--- START ---

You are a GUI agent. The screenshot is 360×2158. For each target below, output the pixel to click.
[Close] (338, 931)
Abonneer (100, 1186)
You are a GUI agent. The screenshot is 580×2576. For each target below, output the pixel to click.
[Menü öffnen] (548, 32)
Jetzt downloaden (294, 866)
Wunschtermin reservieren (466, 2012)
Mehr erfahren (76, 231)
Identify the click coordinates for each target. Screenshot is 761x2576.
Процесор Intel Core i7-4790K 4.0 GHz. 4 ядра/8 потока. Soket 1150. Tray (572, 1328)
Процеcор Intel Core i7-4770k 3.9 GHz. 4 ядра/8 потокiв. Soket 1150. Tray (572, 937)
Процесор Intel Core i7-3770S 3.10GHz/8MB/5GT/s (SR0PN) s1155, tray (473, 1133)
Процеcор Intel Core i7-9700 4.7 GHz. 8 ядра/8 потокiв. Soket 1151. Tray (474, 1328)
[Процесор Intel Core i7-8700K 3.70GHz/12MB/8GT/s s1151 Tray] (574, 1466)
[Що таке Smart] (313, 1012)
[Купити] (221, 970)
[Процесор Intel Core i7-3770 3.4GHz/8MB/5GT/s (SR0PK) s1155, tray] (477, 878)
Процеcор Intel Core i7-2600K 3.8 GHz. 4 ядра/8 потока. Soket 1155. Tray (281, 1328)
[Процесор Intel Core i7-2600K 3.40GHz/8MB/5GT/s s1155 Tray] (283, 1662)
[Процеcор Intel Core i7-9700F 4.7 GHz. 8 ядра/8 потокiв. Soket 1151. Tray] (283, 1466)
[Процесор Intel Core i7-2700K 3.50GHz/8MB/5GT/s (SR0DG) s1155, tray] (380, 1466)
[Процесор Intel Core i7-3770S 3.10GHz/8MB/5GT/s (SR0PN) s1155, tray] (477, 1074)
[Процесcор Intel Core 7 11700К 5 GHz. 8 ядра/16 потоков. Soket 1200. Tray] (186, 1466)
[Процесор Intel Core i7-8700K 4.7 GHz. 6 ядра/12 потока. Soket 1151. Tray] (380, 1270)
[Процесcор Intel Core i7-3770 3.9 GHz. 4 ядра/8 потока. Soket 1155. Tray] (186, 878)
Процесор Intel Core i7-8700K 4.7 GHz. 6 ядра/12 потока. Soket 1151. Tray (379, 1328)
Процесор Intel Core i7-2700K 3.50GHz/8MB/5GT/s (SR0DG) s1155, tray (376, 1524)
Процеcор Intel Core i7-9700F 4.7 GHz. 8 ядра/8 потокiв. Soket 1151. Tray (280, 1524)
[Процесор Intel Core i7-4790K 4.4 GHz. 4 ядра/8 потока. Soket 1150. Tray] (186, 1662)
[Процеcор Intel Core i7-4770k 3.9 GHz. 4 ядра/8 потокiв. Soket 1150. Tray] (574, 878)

--- END ---

WORK ITEM> Answer with a single number: the count of lines above that contain the string "ядра".

WRITTEN RESPONSE> 12